WHAT THE TASK REQUIRES:
Convert the records below into a numbered list with one line per item. Leave out any blank lines.
## start LISTING
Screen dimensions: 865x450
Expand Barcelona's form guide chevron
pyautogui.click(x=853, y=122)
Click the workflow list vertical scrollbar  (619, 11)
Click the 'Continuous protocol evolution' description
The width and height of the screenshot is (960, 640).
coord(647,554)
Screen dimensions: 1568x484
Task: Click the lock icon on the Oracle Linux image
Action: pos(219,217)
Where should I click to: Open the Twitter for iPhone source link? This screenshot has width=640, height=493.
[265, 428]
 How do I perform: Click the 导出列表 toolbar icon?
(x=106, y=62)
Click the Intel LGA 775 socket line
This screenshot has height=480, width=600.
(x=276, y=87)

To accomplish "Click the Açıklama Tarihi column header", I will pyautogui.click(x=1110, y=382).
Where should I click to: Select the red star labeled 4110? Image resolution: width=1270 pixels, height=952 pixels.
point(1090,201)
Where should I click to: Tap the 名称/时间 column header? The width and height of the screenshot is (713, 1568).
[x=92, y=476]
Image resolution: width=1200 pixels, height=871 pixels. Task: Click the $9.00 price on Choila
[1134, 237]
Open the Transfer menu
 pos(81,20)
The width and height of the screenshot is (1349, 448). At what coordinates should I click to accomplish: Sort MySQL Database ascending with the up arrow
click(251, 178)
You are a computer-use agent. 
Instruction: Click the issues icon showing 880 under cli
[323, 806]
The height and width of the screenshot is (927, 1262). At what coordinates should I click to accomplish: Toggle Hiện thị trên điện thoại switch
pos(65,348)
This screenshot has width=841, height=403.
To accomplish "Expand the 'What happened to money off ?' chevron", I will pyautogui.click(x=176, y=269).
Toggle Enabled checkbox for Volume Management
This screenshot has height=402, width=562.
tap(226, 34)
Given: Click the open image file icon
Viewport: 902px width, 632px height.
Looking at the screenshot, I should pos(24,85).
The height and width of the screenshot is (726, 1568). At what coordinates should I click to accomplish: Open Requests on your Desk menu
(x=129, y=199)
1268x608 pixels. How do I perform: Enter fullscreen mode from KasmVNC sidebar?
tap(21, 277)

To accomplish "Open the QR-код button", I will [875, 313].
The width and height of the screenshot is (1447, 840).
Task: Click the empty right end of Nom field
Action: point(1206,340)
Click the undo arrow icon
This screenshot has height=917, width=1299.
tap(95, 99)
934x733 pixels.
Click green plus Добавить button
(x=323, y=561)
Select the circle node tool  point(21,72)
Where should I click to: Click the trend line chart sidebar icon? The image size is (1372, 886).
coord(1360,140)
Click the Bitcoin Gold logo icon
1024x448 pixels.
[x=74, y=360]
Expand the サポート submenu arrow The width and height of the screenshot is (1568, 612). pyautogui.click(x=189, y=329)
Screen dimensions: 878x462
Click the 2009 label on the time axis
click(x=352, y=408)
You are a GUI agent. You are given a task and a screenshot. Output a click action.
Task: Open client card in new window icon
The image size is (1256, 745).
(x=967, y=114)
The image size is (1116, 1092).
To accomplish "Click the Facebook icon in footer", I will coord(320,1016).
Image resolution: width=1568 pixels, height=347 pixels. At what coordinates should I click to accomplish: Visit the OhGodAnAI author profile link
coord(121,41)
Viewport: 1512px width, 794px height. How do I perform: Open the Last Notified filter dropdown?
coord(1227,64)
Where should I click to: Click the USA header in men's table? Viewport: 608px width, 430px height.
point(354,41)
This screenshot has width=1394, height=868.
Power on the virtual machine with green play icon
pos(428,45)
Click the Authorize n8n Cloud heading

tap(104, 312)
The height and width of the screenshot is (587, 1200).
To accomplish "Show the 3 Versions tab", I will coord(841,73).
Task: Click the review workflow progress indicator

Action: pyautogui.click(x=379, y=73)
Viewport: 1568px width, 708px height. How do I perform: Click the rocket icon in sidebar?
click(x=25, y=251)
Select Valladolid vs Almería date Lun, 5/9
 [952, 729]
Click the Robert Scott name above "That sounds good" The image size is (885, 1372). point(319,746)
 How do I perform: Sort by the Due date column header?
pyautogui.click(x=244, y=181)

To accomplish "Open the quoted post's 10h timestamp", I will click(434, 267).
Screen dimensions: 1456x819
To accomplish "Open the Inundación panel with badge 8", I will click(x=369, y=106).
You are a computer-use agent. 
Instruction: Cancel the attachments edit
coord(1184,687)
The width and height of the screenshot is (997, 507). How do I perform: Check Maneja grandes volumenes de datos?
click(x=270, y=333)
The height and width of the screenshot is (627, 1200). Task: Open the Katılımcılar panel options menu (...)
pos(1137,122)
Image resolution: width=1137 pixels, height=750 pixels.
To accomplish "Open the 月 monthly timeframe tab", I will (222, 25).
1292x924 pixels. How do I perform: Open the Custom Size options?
## end LISTING
ANSWER IN FULL:
1. Screen dimensions: 865x450
2. Expand Barcelona's form guide chevron
3. pyautogui.click(x=853, y=122)
4. Click the workflow list vertical scrollbar  (619, 11)
5. Click the 'Continuous protocol evolution' description
6. The width and height of the screenshot is (960, 640).
7. coord(647,554)
8. Screen dimensions: 1568x484
9. Task: Click the lock icon on the Oracle Linux image
10. Action: pos(219,217)
11. Where should I click to: Open the Twitter for iPhone source link? This screenshot has width=640, height=493.
12. [265, 428]
13.  How do I perform: Click the 导出列表 toolbar icon?
14. (x=106, y=62)
15. Click the Intel LGA 775 socket line
16. This screenshot has height=480, width=600.
17. (x=276, y=87)
18. To accomplish "Click the Açıklama Tarihi column header", I will pyautogui.click(x=1110, y=382).
19. Where should I click to: Select the red star labeled 4110? Image resolution: width=1270 pixels, height=952 pixels.
20. point(1090,201)
21. Where should I click to: Tap the 名称/时间 column header? The width and height of the screenshot is (713, 1568).
22. [x=92, y=476]
23. Image resolution: width=1200 pixels, height=871 pixels. Task: Click the $9.00 price on Choila
24. [1134, 237]
25. Open the Transfer menu
26.  pos(81,20)
27. The width and height of the screenshot is (1349, 448). At what coordinates should I click to accomplish: Sort MySQL Database ascending with the up arrow
28. click(251, 178)
29. You are a computer-use agent. 
30. Instruction: Click the issues icon showing 880 under cli
31. [323, 806]
32. The height and width of the screenshot is (927, 1262). At what coordinates should I click to accomplish: Toggle Hiện thị trên điện thoại switch
33. pos(65,348)
34. This screenshot has width=841, height=403.
35. To accomplish "Expand the 'What happened to money off ?' chevron", I will pyautogui.click(x=176, y=269).
36. Toggle Enabled checkbox for Volume Management
37. This screenshot has height=402, width=562.
38. tap(226, 34)
39. Given: Click the open image file icon
40. Viewport: 902px width, 632px height.
41. Looking at the screenshot, I should pos(24,85).
42. The height and width of the screenshot is (726, 1568). At what coordinates should I click to accomplish: Open Requests on your Desk menu
43. (x=129, y=199)
44. 1268x608 pixels. How do I perform: Enter fullscreen mode from KasmVNC sidebar?
45. tap(21, 277)
46. To accomplish "Open the QR-код button", I will [875, 313].
47. The width and height of the screenshot is (1447, 840).
48. Task: Click the empty right end of Nom field
49. Action: point(1206,340)
50. Click the undo arrow icon
51. This screenshot has height=917, width=1299.
52. tap(95, 99)
53. 934x733 pixels.
54. Click green plus Добавить button
55. (x=323, y=561)
56. Select the circle node tool  point(21,72)
57. Where should I click to: Click the trend line chart sidebar icon? The image size is (1372, 886).
58. coord(1360,140)
59. Click the Bitcoin Gold logo icon
60. 1024x448 pixels.
61. [x=74, y=360]
62. Expand the サポート submenu arrow The width and height of the screenshot is (1568, 612). pyautogui.click(x=189, y=329)
63. Screen dimensions: 878x462
64. Click the 2009 label on the time axis
65. click(x=352, y=408)
66. You are a GUI agent. You are given a task and a screenshot. Output a click action.
67. Task: Open client card in new window icon
68. The image size is (1256, 745).
69. (x=967, y=114)
70. The image size is (1116, 1092).
71. To accomplish "Click the Facebook icon in footer", I will coord(320,1016).
72. Image resolution: width=1568 pixels, height=347 pixels. At what coordinates should I click to accomplish: Visit the OhGodAnAI author profile link
73. coord(121,41)
74. Viewport: 1512px width, 794px height. How do I perform: Open the Last Notified filter dropdown?
75. coord(1227,64)
76. Where should I click to: Click the USA header in men's table? Viewport: 608px width, 430px height.
77. point(354,41)
78. This screenshot has width=1394, height=868.
79. Power on the virtual machine with green play icon
80. pos(428,45)
81. Click the Authorize n8n Cloud heading
82. tap(104, 312)
83. The height and width of the screenshot is (587, 1200).
84. To accomplish "Show the 3 Versions tab", I will coord(841,73).
85. Task: Click the review workflow progress indicator
86. Action: pyautogui.click(x=379, y=73)
87. Viewport: 1568px width, 708px height. How do I perform: Click the rocket icon in sidebar?
88. click(x=25, y=251)
89. Select Valladolid vs Almería date Lun, 5/9
90.  [952, 729]
91. Click the Robert Scott name above "That sounds good" The image size is (885, 1372). point(319,746)
92.  How do I perform: Sort by the Due date column header?
93. pyautogui.click(x=244, y=181)
94. To accomplish "Open the quoted post's 10h timestamp", I will click(434, 267).
95. Screen dimensions: 1456x819
96. To accomplish "Open the Inundación panel with badge 8", I will click(x=369, y=106).
97. You are a computer-use agent. 
98. Instruction: Cancel the attachments edit
99. coord(1184,687)
100. The width and height of the screenshot is (997, 507). How do I perform: Check Maneja grandes volumenes de datos?
101. click(x=270, y=333)
102. The height and width of the screenshot is (627, 1200). Task: Open the Katılımcılar panel options menu (...)
103. pos(1137,122)
104. Image resolution: width=1137 pixels, height=750 pixels.
105. To accomplish "Open the 月 monthly timeframe tab", I will (222, 25).
106. 1292x924 pixels. How do I perform: Open the Custom Size options?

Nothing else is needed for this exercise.